> Dataset excerpts
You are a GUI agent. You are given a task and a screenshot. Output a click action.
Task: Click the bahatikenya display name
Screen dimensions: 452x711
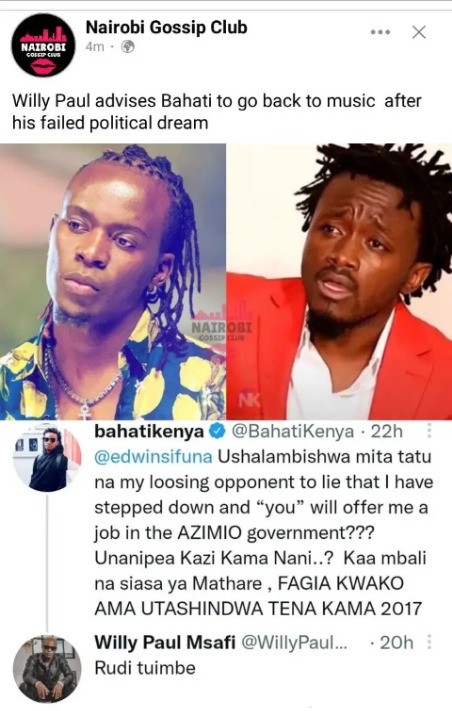coord(149,431)
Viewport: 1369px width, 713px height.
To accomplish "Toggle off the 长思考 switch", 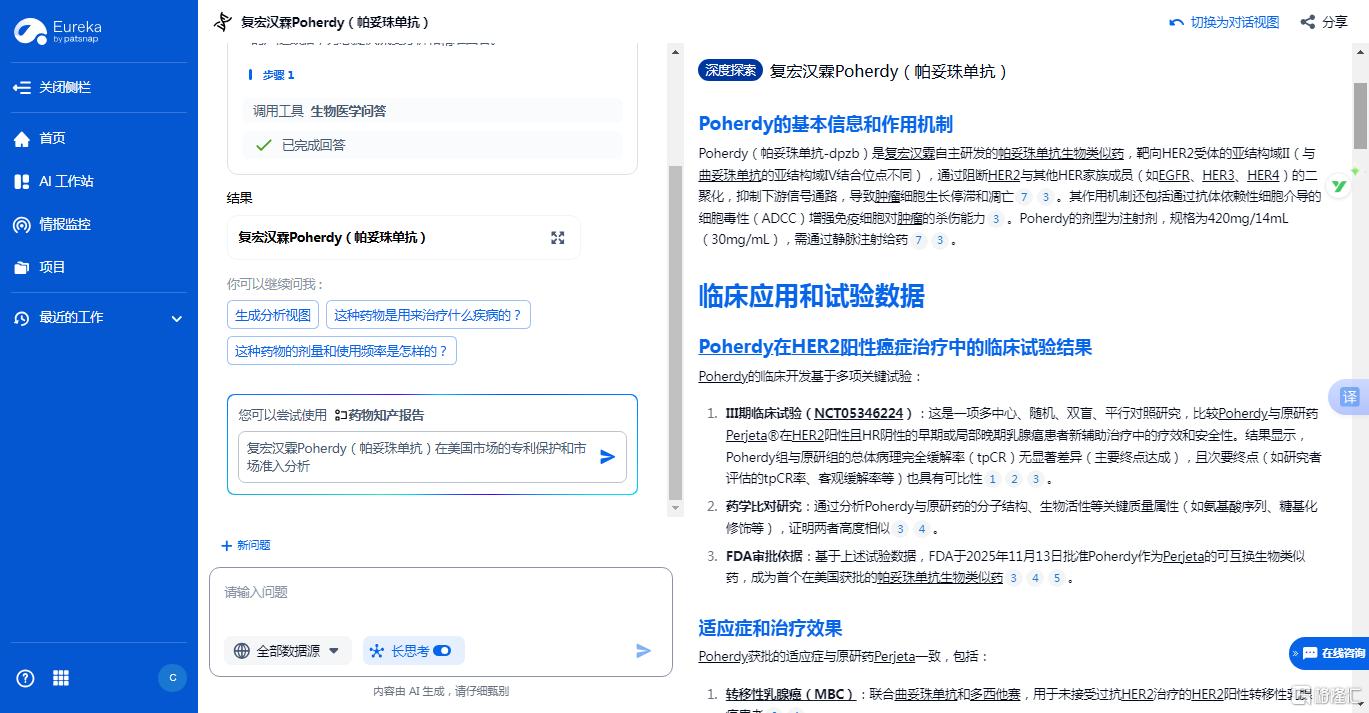I will pyautogui.click(x=443, y=650).
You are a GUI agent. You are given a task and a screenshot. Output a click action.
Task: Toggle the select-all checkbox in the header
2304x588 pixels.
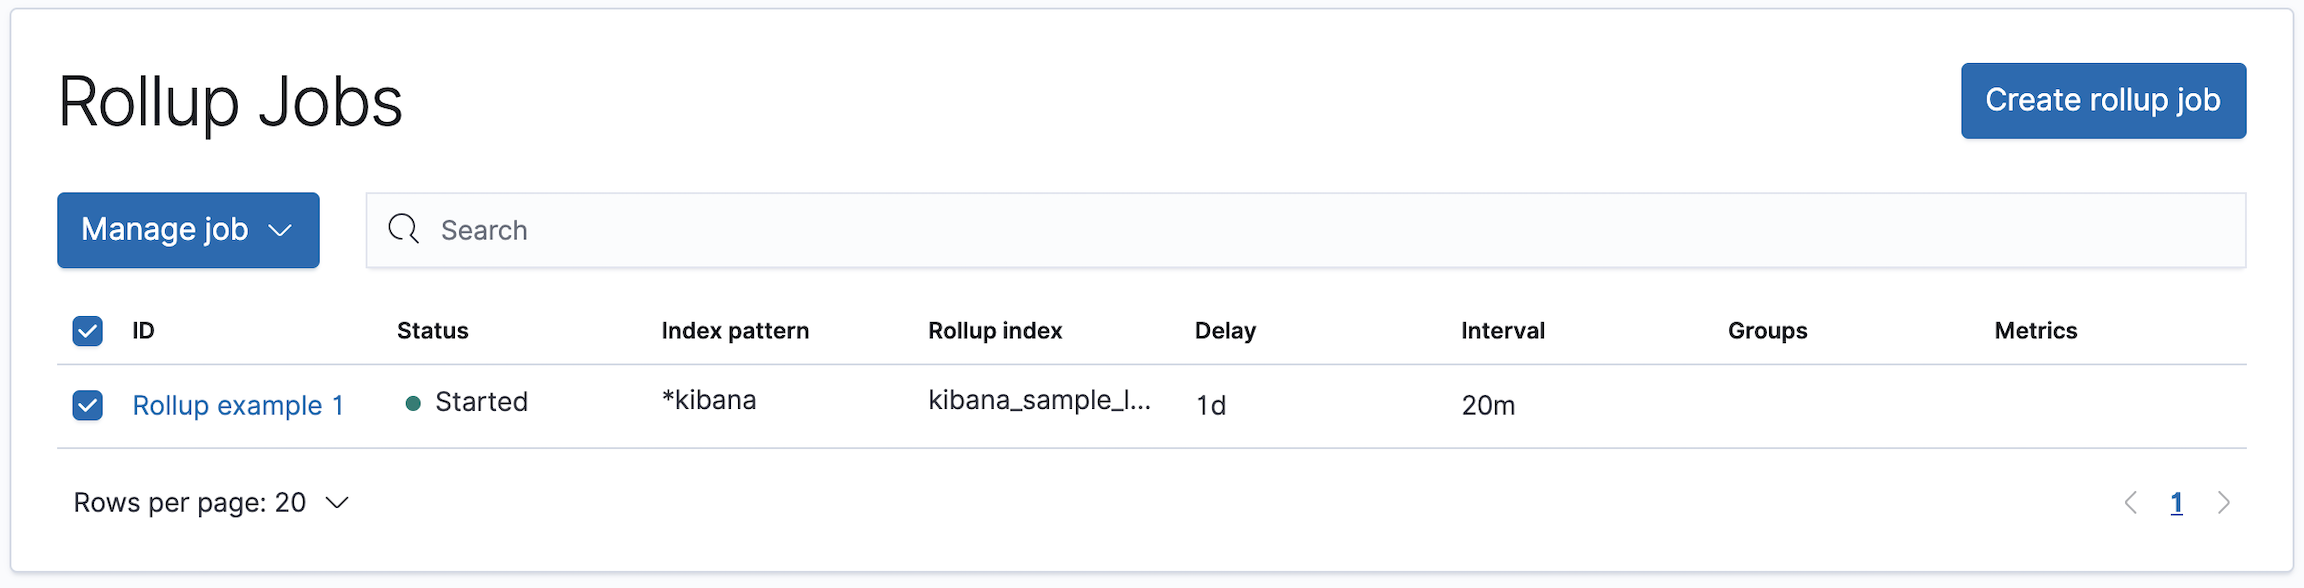tap(87, 329)
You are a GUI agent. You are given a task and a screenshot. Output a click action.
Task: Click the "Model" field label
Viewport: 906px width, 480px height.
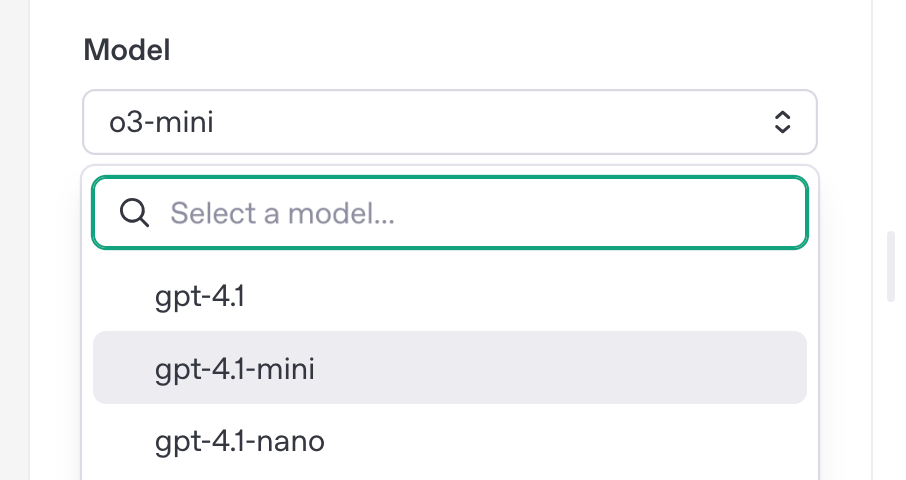127,50
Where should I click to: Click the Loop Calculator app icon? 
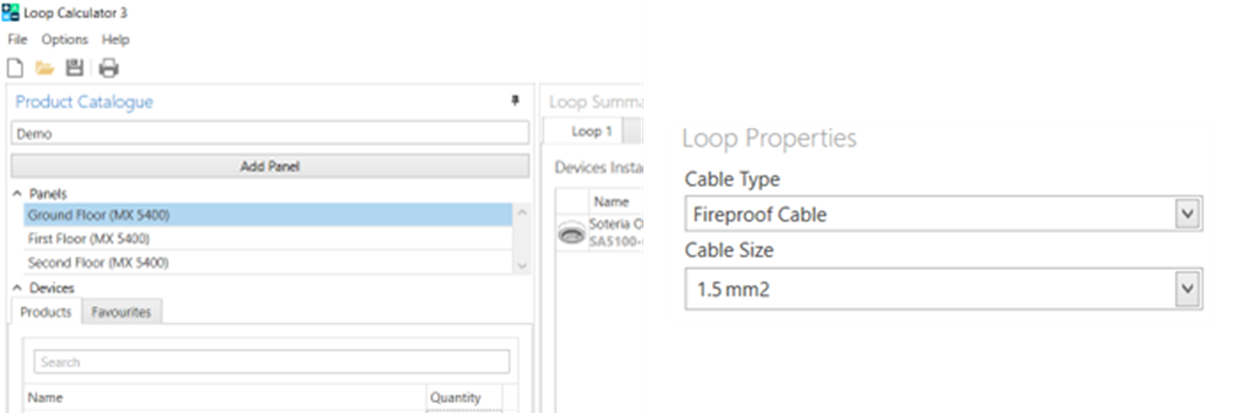point(10,13)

> Problem to work on
Take the line that holds "2304x588 pixels." as the start and the last line of the data as the end. Copy only those lines exactly, both ends included, except the pictures.

> Written solution
2304x588 pixels.
tap(87, 329)
You are a GUI agent. You are given a task and a screenshot. Output a click action.
Task: Click the "Model" field label
Viewport: 906px width, 480px height.
127,50
Where should I click to: Click the Loop Calculator app icon? 
point(10,13)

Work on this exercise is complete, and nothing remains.